Advocates of offloading the government mail system’s health care liabilities onto Medicare’s liability balance sheet — which includes some Republicans, such as Rep. James Comer of Kentucky — argue that counting them as part of the USPS’s cost of doing “business” makes it appear the postal system is burning through taxpayer money faster than the fine-print reader for a radio timeshare commercial.

Which is like saying opening your eyes in the morning makes it appear the sun is rising.

But transferring liabilities to another department of government doesn’t make those liabilities less.

It only serves to hide their source.

According to analysts like McNicoll, this putative “reform” would end up putting taxpayers on the hook for another $46 billion when all is said and done — in order to make it appear the federal mail monopoly isn’t quite as wasteful as it actually is. Possibly as a way to take political heat off the federal mail monopoly’s serial wastage — which might prompt people to ask why there still is a federal mail monopoly at all.

UPS — which is a private delivery service — manages to not lose billions every year and get your stuff to you faster and more reliably.

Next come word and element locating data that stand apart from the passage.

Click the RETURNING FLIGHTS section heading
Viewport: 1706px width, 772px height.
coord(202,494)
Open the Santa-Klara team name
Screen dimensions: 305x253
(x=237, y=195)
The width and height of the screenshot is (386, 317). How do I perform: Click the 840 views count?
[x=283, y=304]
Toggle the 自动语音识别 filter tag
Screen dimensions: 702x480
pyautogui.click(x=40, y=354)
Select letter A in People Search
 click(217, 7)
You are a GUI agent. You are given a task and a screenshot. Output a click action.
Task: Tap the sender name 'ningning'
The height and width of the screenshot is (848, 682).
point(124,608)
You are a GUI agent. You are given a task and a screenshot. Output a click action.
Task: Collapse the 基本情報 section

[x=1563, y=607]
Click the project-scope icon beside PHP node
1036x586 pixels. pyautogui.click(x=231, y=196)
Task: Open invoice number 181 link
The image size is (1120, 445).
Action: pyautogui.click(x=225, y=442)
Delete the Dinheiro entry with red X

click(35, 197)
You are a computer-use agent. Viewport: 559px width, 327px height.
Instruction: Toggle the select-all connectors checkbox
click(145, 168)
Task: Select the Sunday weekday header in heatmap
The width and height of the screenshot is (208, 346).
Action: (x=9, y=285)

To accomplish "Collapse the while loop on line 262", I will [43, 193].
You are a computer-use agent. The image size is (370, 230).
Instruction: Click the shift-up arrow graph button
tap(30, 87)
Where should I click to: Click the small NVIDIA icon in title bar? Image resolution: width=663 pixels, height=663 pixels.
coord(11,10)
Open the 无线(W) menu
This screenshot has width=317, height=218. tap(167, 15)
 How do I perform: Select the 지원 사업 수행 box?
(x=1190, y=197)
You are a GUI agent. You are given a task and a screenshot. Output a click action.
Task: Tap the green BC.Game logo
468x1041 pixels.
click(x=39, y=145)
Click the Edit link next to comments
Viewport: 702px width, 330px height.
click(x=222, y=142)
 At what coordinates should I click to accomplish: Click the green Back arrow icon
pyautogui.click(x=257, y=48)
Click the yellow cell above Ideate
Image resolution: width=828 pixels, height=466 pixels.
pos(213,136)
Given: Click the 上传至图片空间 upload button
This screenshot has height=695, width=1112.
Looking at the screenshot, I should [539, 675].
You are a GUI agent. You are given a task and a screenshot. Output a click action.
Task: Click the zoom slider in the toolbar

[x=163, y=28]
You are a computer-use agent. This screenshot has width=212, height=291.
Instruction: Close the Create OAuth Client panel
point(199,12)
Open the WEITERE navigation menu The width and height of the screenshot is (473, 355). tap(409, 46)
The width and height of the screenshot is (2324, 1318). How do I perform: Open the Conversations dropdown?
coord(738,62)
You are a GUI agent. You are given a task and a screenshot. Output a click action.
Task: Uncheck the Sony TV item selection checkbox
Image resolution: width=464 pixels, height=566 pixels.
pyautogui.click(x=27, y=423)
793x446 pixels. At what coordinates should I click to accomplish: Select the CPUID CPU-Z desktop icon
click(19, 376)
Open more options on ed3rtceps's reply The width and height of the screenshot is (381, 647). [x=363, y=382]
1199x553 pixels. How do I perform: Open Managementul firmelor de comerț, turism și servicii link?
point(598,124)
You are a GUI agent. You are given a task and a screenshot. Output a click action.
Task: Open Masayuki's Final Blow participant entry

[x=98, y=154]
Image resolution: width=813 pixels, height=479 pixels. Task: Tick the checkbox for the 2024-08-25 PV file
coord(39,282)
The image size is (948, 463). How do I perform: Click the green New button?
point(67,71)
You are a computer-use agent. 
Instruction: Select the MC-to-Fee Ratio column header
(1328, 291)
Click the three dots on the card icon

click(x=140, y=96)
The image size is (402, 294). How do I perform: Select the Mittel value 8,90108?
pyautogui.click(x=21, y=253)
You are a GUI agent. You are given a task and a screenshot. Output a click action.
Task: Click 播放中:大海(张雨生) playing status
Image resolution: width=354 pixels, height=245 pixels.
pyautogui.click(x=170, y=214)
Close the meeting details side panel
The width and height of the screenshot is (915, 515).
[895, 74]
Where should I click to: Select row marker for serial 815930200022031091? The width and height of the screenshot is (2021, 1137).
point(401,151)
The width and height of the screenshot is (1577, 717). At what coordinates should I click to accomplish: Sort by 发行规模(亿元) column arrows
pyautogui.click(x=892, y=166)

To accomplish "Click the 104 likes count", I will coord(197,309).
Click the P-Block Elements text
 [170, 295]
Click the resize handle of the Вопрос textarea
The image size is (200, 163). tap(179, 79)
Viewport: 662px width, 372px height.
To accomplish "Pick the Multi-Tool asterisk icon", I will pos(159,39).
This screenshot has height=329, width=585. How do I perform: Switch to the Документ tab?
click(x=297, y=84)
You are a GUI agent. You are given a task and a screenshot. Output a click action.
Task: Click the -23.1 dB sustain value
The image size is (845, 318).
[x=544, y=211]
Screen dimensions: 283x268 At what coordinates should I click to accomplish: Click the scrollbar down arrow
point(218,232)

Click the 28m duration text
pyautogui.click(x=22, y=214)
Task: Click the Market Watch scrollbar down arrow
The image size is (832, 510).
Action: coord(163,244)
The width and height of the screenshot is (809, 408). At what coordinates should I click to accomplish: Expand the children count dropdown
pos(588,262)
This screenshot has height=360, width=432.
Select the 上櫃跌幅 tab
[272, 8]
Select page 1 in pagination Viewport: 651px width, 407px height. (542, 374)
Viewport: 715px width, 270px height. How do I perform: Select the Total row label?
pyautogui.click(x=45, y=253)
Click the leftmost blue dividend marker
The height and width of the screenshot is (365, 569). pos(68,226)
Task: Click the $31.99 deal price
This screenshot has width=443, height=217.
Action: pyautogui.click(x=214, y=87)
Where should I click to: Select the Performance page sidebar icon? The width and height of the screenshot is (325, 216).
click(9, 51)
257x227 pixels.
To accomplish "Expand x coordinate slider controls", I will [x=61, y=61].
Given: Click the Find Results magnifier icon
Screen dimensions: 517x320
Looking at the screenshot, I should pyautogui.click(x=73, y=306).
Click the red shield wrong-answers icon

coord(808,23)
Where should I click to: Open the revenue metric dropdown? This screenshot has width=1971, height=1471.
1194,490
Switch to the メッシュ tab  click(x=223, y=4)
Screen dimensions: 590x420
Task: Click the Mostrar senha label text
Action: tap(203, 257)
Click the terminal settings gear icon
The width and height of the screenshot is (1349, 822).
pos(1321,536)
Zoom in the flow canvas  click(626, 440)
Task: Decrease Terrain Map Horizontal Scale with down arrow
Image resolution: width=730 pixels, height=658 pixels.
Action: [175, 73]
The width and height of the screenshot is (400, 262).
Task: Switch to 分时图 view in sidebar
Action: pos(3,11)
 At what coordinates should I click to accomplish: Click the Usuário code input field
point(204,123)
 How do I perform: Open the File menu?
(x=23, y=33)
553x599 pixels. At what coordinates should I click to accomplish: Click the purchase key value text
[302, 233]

Maybe the example could be followed.

Meanwhile, Congress won’t touch Medicare reform because of the political costs that attend cutting a federal entitlement program that has created millions of dependents who were made dependent by being forced to pay in all their working lives and who now reasonably expect to get the services they were promised.

How bad is it?

The Congressional Budget Office projects that mandatory outlays for both Social Security and Medicare will at least double over the next ten years. Medicare is facing insolvency in less ten years. Even if the federal government could balance the budget tomorrow, taxpayers would be on the hook for almost $30 trillion in federal government debt.

Meanwhile, the USPS is on track to lose $160 billion over the next ten years.

But that’s what happens when a “business” has “customers” like the IRS has “clients.”